Advertising Spends for Sponsorship Give Clues to Larger Trends

One of the surest ways to follow trends in sponsorship is to keep an eye on advertising spending. Women are important targets for sponsors. Did you catch any of P&G’s “Proud Sponsors of Moms” spots for the Olympics?

This year, Good Housekeeping Magazine marks its 125th anniversary with a live show. Called “Shine On,” it’s scheduled for one performance on April 12th. The subtitle is “Celebrating 125 Years of Women Making Their Mark.”

“Shine On” will be sponsored by Maybelline, owned by L’Oréal. Maybelline will also sponsor a section in the May issue devoted to the 125 women “who changed our lives.” The show is indicative of efforts to bring media brands to life by creating an experience.

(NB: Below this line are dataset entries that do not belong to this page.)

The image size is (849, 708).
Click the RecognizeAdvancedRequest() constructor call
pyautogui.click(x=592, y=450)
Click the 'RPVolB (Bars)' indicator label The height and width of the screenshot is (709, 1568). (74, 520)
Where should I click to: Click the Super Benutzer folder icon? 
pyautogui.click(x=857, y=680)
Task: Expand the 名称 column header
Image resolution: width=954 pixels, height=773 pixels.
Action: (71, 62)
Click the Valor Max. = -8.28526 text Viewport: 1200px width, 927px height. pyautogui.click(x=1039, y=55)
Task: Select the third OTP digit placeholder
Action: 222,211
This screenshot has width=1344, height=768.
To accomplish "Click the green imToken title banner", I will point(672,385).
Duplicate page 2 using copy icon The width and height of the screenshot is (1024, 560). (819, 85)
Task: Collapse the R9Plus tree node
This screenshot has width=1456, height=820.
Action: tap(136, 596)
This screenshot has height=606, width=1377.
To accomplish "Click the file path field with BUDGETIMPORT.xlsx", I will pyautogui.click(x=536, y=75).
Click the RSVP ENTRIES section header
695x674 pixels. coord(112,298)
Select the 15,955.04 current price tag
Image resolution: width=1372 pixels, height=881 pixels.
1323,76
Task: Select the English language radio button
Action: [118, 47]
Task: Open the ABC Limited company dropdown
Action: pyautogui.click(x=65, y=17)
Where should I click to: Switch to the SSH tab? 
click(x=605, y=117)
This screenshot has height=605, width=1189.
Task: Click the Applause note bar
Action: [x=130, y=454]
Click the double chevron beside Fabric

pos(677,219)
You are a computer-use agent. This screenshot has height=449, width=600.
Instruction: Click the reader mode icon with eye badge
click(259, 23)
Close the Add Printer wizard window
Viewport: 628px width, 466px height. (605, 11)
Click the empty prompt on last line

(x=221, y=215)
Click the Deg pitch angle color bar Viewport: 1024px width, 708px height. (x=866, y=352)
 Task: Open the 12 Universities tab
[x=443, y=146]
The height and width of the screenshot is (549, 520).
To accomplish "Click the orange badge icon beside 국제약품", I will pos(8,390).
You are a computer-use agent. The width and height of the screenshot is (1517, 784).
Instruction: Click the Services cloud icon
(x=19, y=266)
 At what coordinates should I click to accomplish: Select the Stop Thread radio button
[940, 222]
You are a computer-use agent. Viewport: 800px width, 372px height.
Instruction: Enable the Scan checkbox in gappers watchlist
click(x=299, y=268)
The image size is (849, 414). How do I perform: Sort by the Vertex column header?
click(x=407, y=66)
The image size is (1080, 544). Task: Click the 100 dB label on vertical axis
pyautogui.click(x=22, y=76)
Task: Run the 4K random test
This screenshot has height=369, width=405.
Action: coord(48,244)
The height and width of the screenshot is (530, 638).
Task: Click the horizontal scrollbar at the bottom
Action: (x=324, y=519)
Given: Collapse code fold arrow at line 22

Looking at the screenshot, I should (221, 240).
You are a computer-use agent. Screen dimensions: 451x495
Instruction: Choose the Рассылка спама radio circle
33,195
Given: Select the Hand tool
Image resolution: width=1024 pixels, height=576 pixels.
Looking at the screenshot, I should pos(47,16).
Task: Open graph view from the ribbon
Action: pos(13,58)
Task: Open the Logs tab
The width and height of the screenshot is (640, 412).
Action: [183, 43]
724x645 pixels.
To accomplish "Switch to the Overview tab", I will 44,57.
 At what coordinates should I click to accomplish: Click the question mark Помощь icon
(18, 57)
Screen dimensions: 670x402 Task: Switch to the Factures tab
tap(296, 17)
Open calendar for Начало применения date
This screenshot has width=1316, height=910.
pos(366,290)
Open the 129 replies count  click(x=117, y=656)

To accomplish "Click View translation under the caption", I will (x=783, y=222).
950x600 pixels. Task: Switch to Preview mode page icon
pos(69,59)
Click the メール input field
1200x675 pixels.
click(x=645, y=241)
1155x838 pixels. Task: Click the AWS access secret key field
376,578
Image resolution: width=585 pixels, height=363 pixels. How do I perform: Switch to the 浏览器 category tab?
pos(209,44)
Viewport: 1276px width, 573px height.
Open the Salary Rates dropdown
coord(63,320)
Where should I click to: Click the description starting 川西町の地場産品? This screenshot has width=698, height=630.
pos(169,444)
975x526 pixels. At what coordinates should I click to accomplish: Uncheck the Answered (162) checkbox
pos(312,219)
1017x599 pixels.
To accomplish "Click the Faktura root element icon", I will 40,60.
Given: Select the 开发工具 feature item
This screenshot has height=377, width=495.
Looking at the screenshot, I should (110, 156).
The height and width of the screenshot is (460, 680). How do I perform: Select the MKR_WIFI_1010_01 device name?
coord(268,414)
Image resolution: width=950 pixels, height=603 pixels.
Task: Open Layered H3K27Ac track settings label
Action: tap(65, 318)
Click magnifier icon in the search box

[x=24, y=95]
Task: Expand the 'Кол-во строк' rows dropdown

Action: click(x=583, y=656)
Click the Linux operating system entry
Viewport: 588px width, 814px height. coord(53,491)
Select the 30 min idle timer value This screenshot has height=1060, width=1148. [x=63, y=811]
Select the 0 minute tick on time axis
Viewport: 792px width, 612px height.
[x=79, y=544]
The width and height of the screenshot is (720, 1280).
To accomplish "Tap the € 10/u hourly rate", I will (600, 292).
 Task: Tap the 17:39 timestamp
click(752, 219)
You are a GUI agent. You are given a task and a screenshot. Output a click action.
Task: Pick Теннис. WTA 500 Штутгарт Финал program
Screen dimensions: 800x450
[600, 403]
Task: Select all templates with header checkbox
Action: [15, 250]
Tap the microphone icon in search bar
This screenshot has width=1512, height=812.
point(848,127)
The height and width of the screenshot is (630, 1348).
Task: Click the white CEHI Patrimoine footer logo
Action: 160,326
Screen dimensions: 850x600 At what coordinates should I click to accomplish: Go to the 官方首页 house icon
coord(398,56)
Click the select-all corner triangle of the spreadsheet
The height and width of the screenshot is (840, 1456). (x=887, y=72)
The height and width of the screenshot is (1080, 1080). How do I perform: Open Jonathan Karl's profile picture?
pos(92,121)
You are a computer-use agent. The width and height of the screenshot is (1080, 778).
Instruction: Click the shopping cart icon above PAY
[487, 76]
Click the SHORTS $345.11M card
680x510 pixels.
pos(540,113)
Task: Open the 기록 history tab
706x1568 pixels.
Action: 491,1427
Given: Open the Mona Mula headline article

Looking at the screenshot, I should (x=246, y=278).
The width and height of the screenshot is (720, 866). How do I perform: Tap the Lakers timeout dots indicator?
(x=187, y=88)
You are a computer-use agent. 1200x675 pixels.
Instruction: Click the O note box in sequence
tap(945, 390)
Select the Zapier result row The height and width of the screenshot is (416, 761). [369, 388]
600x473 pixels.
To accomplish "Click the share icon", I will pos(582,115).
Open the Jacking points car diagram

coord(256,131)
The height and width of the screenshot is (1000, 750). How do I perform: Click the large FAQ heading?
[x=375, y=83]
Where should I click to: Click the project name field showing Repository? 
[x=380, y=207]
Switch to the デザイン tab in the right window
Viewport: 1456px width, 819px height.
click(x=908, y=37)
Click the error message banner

Advertisers are increasingly interested in “partnerships that extend beyond the basics,” said Deborah Marquardt, vice president of integrated marketing communications for the Maybelline New York and Garnier lines at the consumer products division of L’Oréal in New York.

“The things that resonate with us as an advertiser is when our DNA matches theirs,” Ms. Marquardt said, as with “an event like this one.”

The Maybelline sponsorship includes elements like sampling to the show’s audience members, she added, who will be treated to touch-ups of their makeup by roaming brand representatives.

“Shine On” is to be composed of performances, including musical numbers, and video tributes. The women to be saluted include Susan B. Anthony, Madonna, Dorothy Parker, Sally Ride, Martha Stewart and Diane von Furstenberg.

Among the celebrities who will take part in the show are Broadway performers Laura Benanti and Kelli O’Hara, comedian Fran Drescher and actresses Kristen Bell and Meryl Streep.